#### PROMPT
Extract the passage of the rain barrel instructions below that begins with the words "As far as quality" and ends after the words "downspout hardware needs.", copying it word for word.

#### DOCUMENT EXCERPT
___

As far as quality is concerned, the configuration as shown will be fine for watering the garden, but if you want to drink the water you will need to filter it first.


1. Choose the location.
* Site your rain barrels under a downspout, in an aesthetically appropriate spot. Keep in mind, too, that this is a gravity-based system, so it should be in one of the higher areas of your yard, if possible.
* If your lawn lacks a level base under a downspout, use concrete blocks, pavers, or treated lumber to build a flat platform for the barrels. Your base should be approximately 4 feet square.

2. Prepare the garbage cans.
* Remove and reroute the downspout to drain into Rain Barrel 1 (see Figure 1). You may wish to ask a Lowe's employee to help you with your downspout hardware needs.
* Using your drill/driver with a 3-inch hole saw attachment, cut a 3-inch hole into the lid of Rain Barrel 1, and insert the 3-inch atrium grate. (The downspout will fit on the atrium grate when you put the lid back on.)
* Create relief holes. With your drill/driver and a 1-inch Forstner bit, drill several 1-inch holes around the perimeter of the barrels just below the lids.
Tip: If you live in a region prone to mosquitoes, you may want to cover the relief holes and atrium grate with fine-mesh screen (#89305) to prevent breeding. To do this, cut a 2-inch-square piece of screen for each relief hole. With silicone sealant, attach the pieces to the holes on the inside of the barrel. (You can rough up, or scratch, the inside surface of the barrel to allow the sealant to adhere more easily.) Cut a 4-inch-square piece of screen for the atrium grate, and attach it in the same manner. For additional protection, add a mosquito disk (#92460) to the water when it accumulates. This will prevent the larvae from developing.

3. Connect the two rain barrels (see Figure 2).

___

#### RAW DATA
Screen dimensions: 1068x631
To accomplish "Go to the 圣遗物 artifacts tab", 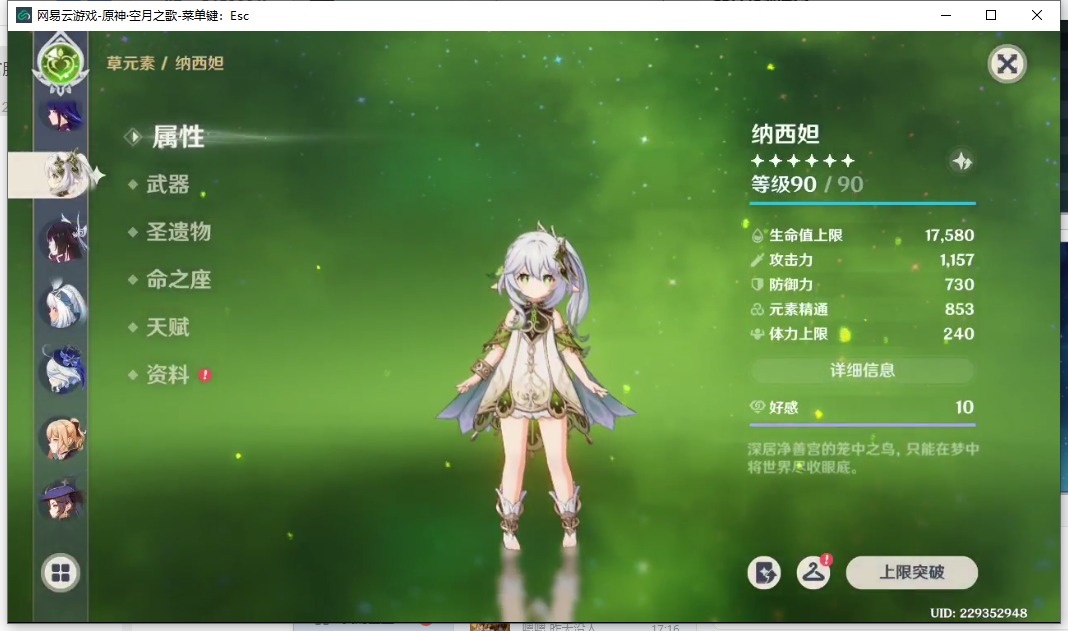I will click(x=179, y=232).
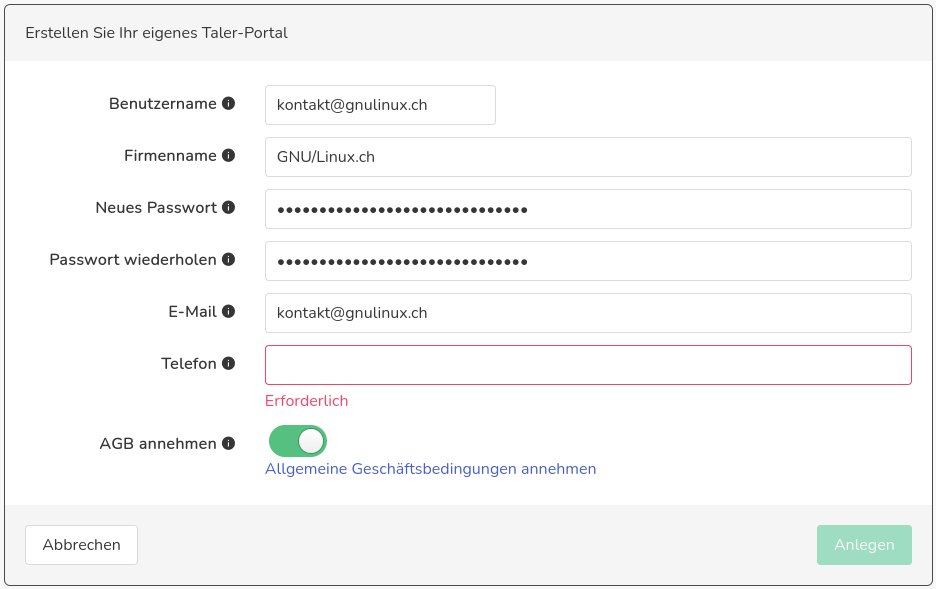This screenshot has height=589, width=936.
Task: Click the info icon next to Benutzername
Action: 228,104
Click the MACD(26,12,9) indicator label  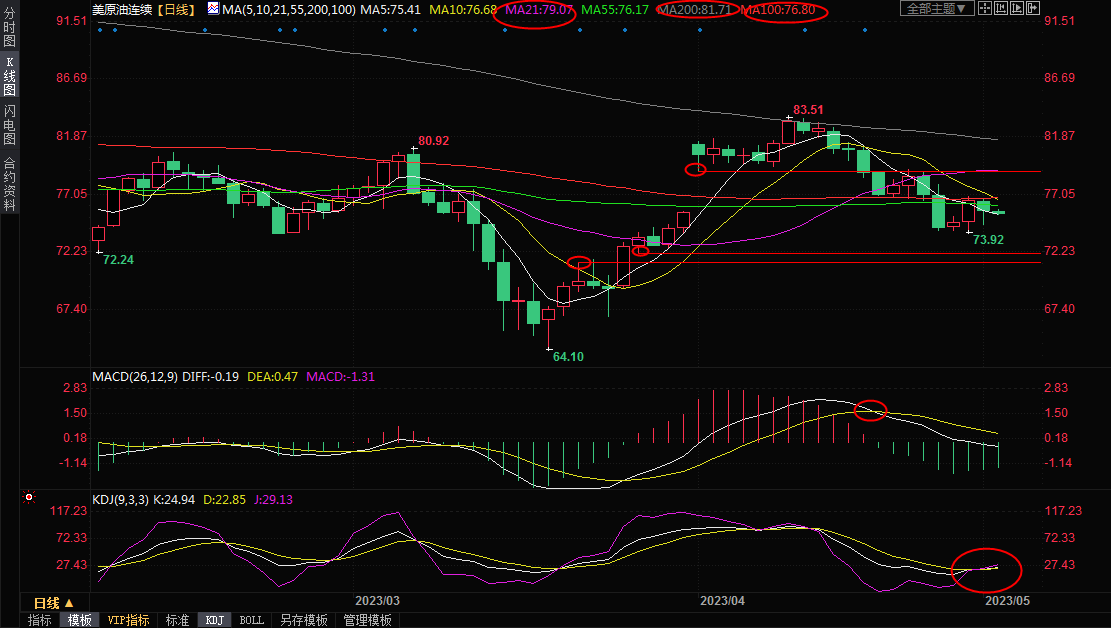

___

#### ANSWER BOX
As far as quality is concerned, the configuration as shown will be fine for watering the garden, but if you want to drink the water you will need to filter it first.


1. Choose the location.
* Site your rain barrels under a downspout, in an aesthetically appropriate spot. Keep in mind, too, that this is a gravity-based system, so it should be in one of the higher areas of your yard, if possible.
* If your lawn lacks a level base under a downspout, use concrete blocks, pavers, or treated lumber to build a flat platform for the barrels. Your base should be approximately 4 feet square.

2. Prepare the garbage cans.
* Remove and reroute the downspout to drain into Rain Barrel 1 (see Figure 1). You may wish to ask a Lowe's employee to help you with your downspout hardware needs.